Les nabis l’appelaient le Temple, pour Jackson Pollock c’était une grange, pour Jean-Michel Basquiat le sous-sol d’une galerie d’art.

Au fil des siècles, le statut de l’atelier d’artiste a beaucoup changé. Si les ateliers ont longtemps été le siège de véritables entreprises avec un maître, des apprentis, un espace d’exposition, un lieu d’apprentissage, de discussion et d’échanges avec marchands, commanditaires et/ou collectionneurs, ils se sont mués au fil du temps en laboratoires de recherche plus solitaires.

Par sa configuration, sa situation et sa lumière, l’atelier influence la création et son choix n’est pas anodin. En ville ou à la campagne, rattaché au lieu de vie ou indépendant, solo ou partagé, étroit ou spacieux, il offre des possibilités et/ou créé des contraintes, porte une histoire qui enrichit la créativité de l’artiste. Le changement d’atelier peut modifier profondément une production artistique. J’ai aussi rencontré un artiste qui possédait deux ateliers où il développait deux productions diamétralement opposées.

Il règne dans l’atelier d’artiste une ambiance particulière. Si l’on peut y voir un simple lieu de travail où s’accumulent outils, couleurs et supports, où planent des odeurs de solvants, de colle ou autres, il revêt pour moi un caractère sacré car c’est là que le monde intérieur de l’artiste se révèle et prend forme, là que des œuvres nouvelles voient le jour, là que l’artiste organise ses rituels. 

L’artiste qui en ouvre les portes nous laisse entrer dans l’intimité de son quotidien, de ses recherches, de sa manière de travailler et de vivre, j’en suis chaque fois touchée, émerveillée et intimidée.

Je vous invite à mon tour, avec leur accord, à voir ces lieux si particuliers, si personnels. 

Pierre-Noël Bernard peinture

Jardin secret

C’est une pièce à laquelle on accède par un petit escalier dérobé, un endroit presque secret.
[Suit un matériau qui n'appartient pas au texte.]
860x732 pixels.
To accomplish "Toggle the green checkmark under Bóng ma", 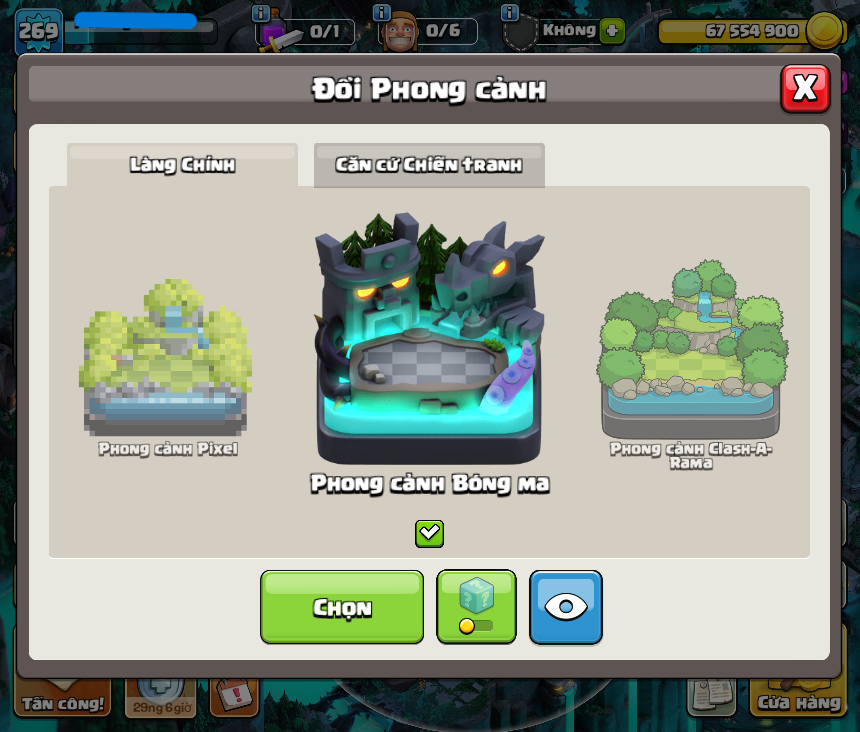I will tap(429, 533).
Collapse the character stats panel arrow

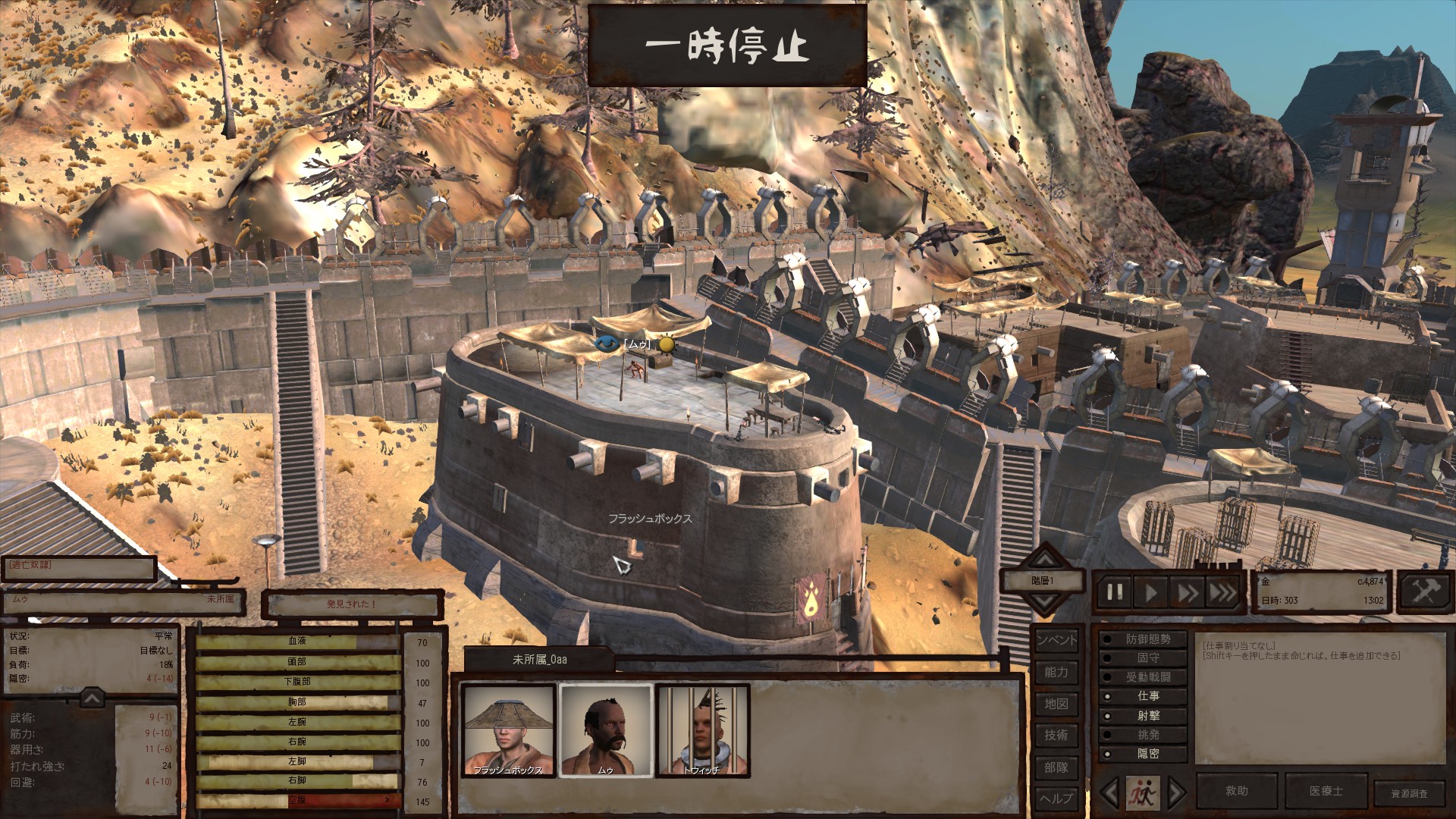92,697
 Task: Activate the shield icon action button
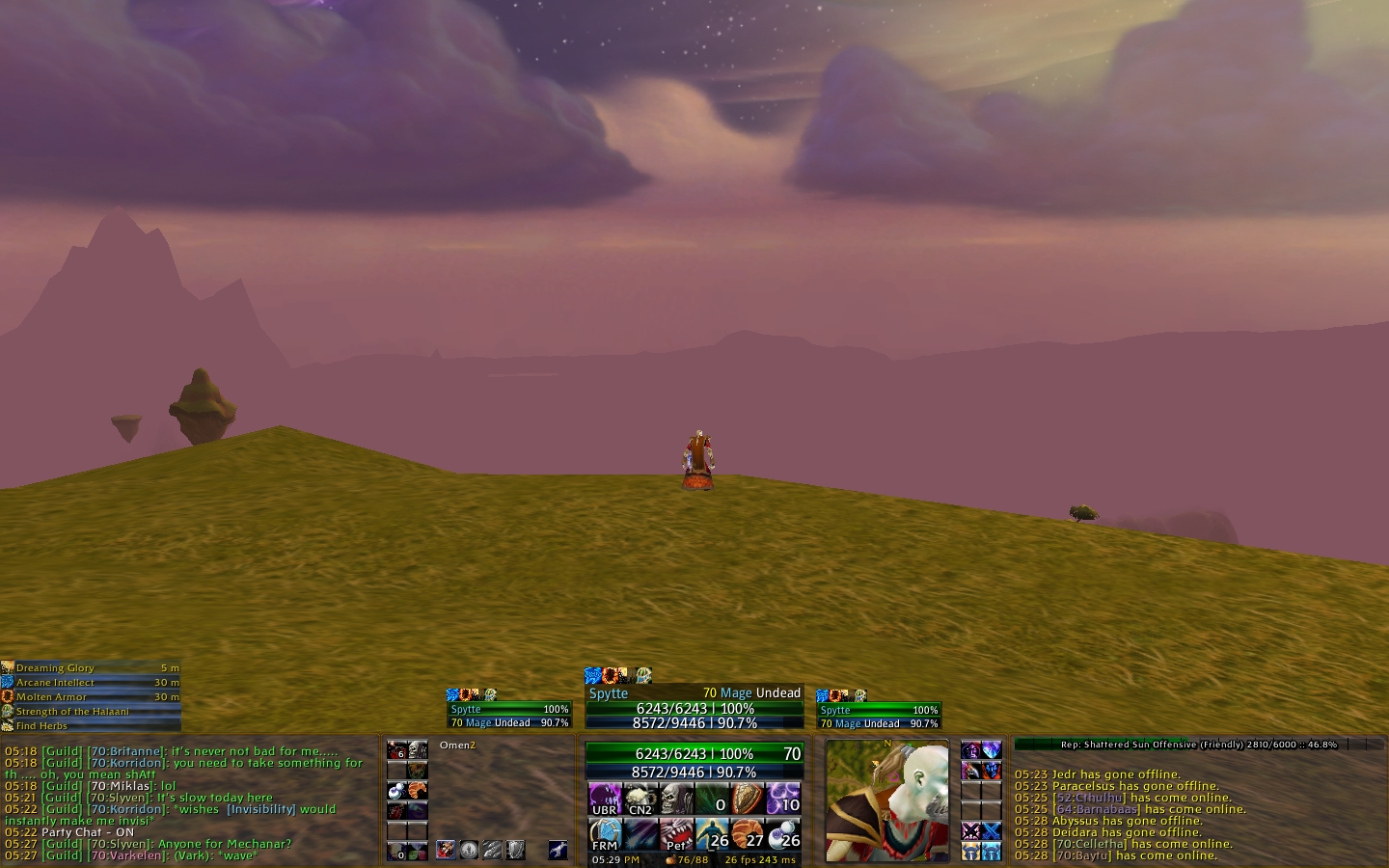[x=749, y=799]
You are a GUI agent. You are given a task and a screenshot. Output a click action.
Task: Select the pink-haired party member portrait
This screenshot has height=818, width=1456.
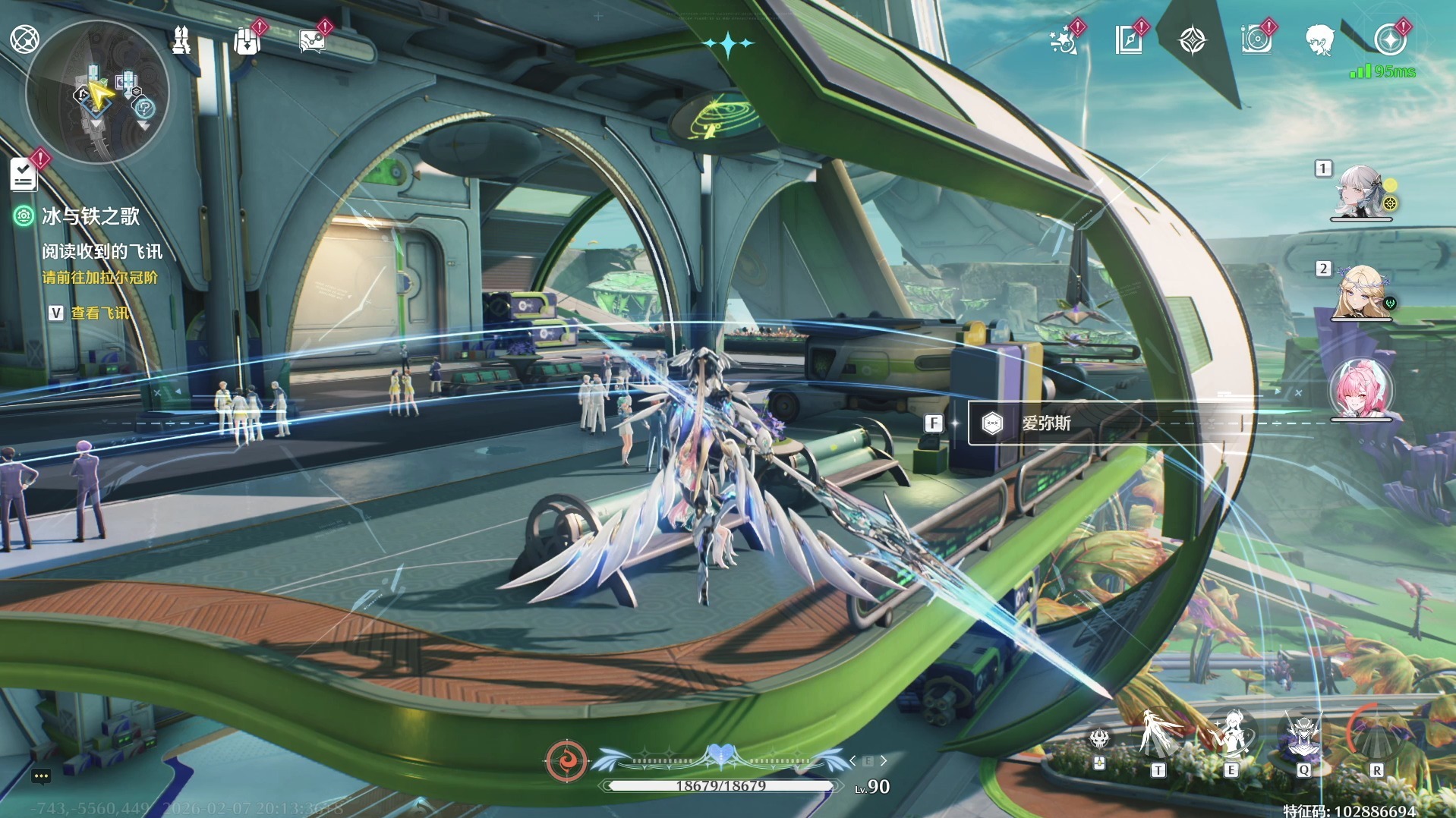pos(1362,389)
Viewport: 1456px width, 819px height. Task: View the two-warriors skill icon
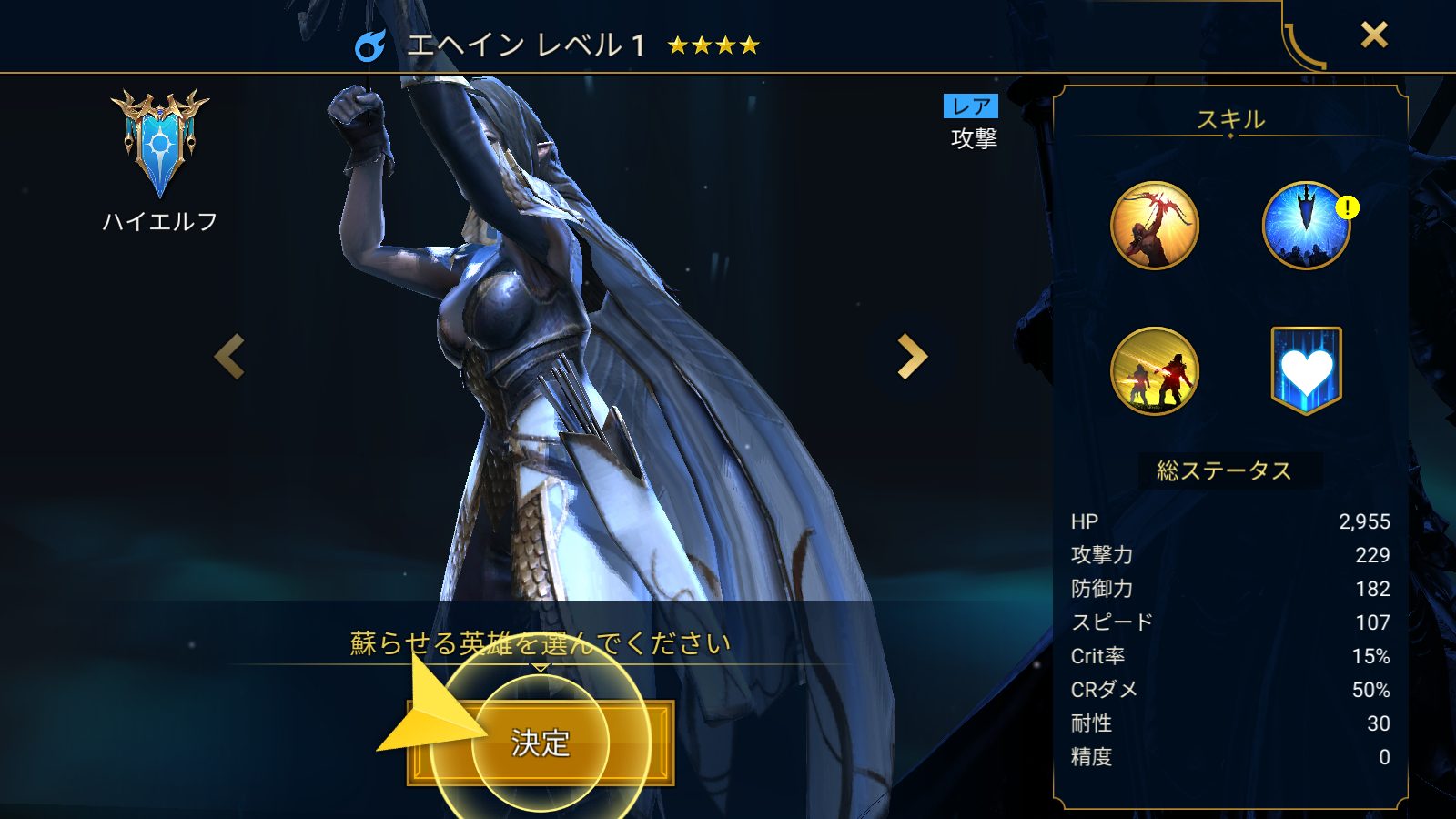[1154, 371]
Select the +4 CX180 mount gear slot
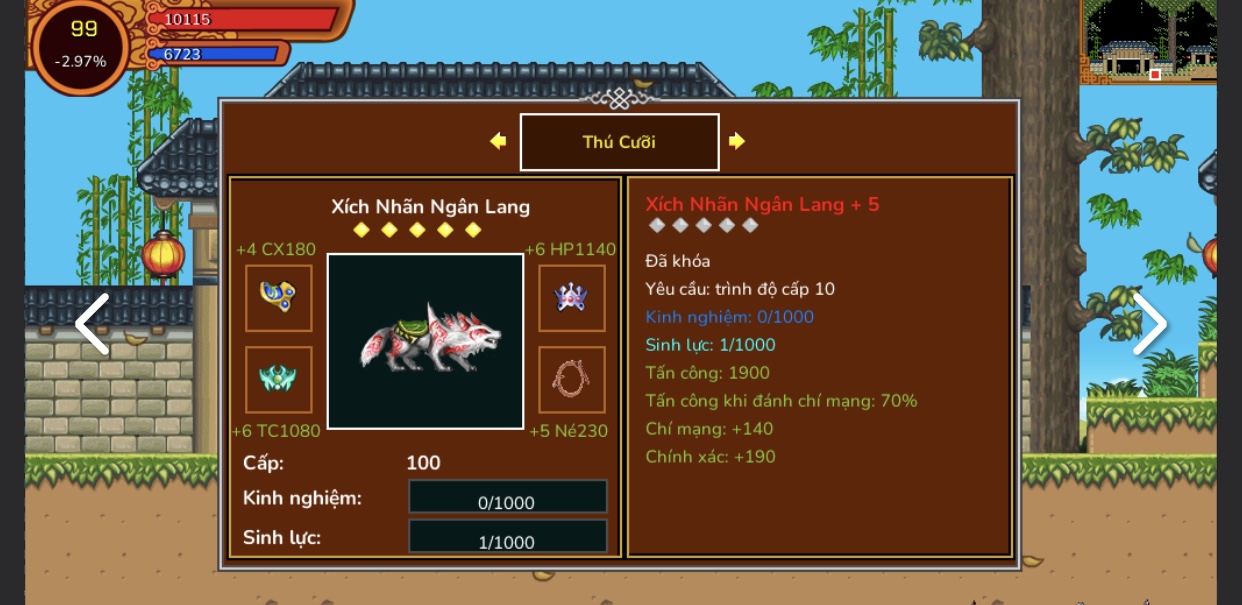The image size is (1242, 605). click(279, 297)
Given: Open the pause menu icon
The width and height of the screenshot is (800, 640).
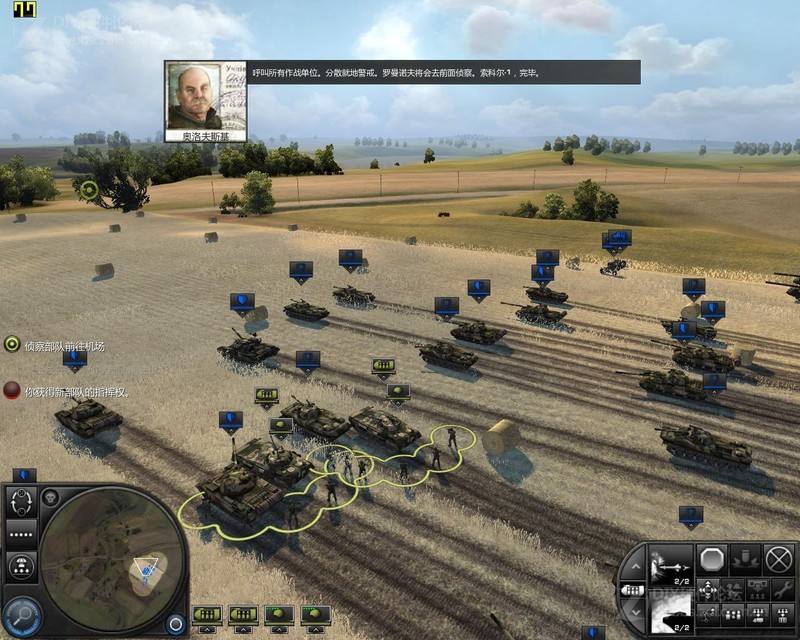Looking at the screenshot, I should click(24, 11).
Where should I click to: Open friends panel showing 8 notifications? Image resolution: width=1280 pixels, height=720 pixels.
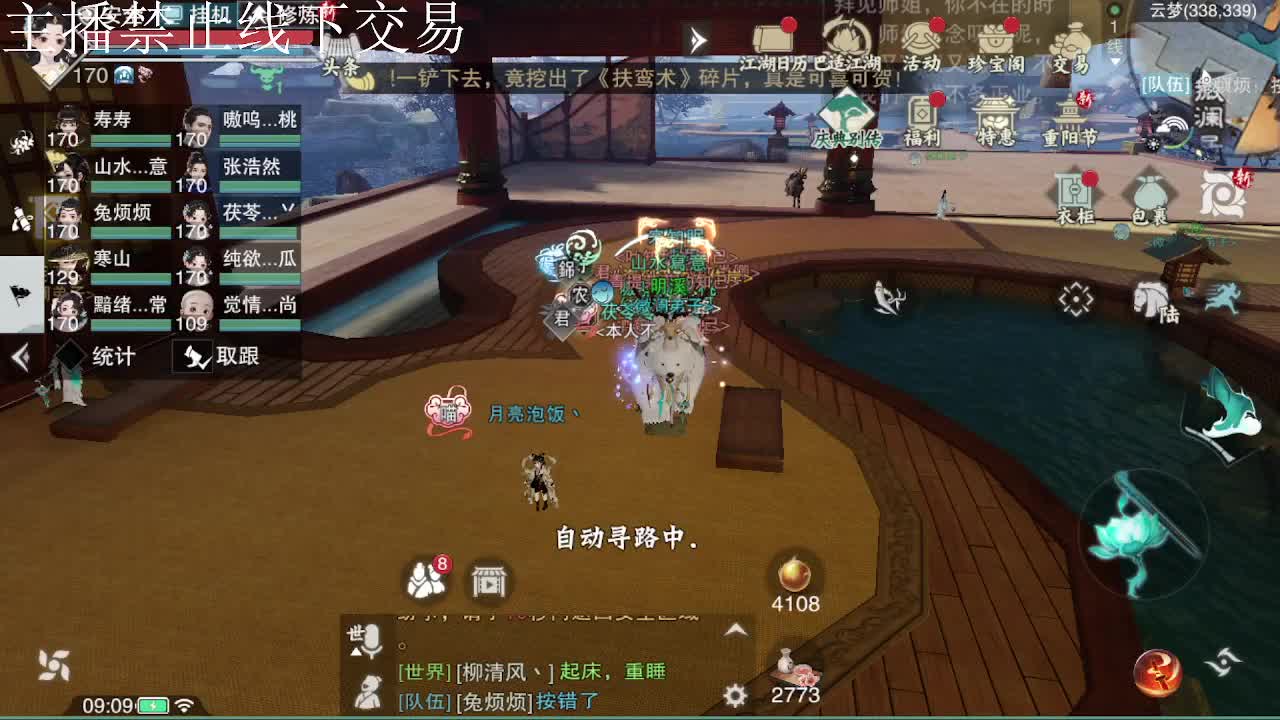(x=424, y=578)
L’atelier de Pierre-Noël Bernard est un antre, un lieu où il travaille seul, coupé du reste du monde, pour en restituer une vision colorée, énigmatique, proche de l’abstraction, habitée de minuscules personnages, comme vus d’un autre monde.

Sur la pointe des pieds

Alexandre Lamotte a installé son atelier dans une ancienne usine à chaussures réhabilitée. Sur ses toiles, les belles ont toujours… les pieds nus.

Cabinet de curiosité

S’il est courant de trouver des livres dans un atelier, il est plus rare d’y trouver un cabinet de curiosité, des objets hétéroclites conservés pour leur histoire, leur forme, leur durabilité. Pascal Honoré travaille sur le temps et ses traces, ces objets collectés inspirent cette réflexion et témoignent du dialogue qui s’instaure entre sa peinture et son regard sur les petites choses, avec respect et poésie.
Pascal Honoré a installé une poulie pour déployer à la verticale les très grands formats qu’il travaille au sol, ce dernier en garde la mémoire. 

Dans les petits papiers

Dans une belle lumière se côtoient les livres, les journaux bruts, les métaux et bois flottés, la peinture, les œuvres
en cours et celles qui vont partir en exposition. L’atelier de Vanessa Renoux est un lieu joyeux où règnent en maîtres le papier et la couleur.

À la campagne

 Frédéric Fau cultive une certaine forme d’ascèse. Minimal dans ses couleurs, économe dans ses outils, classique dans le choix des supports, il n’a sur son lieu de travail que peu d’exigence, celle de pouvoir poser ses toiles et ses pinceaux. Comme il travaille beaucoup au sol (un autre point commun avec Pollock), si le lieu est grand, le format des toiles pourra l’être aussi.

Un ancien four à pain lui sert d’atelier pendant les mois les plus froids. Dès que le temps le permet, il s’installe dans une grange, beaucoup plus spacieuse. Impossibles à chauffer, poussiéreux, ces lieux sont les vestiges du lien vital entre la nature et l’homme, cette nature qui nourrit en échange d’un dur labeur. Ça me rappelle quelque-chose…

Tout cela parait bien spartiate, pourtant la peinture de Frédéric Fau n’est ni simple, ni austère. La richesse est ailleurs, dans la traduction de la nature qu’il propose, dans sa maîtrise du paysage et dans la poésie qu’il parvient à insuffler à son art.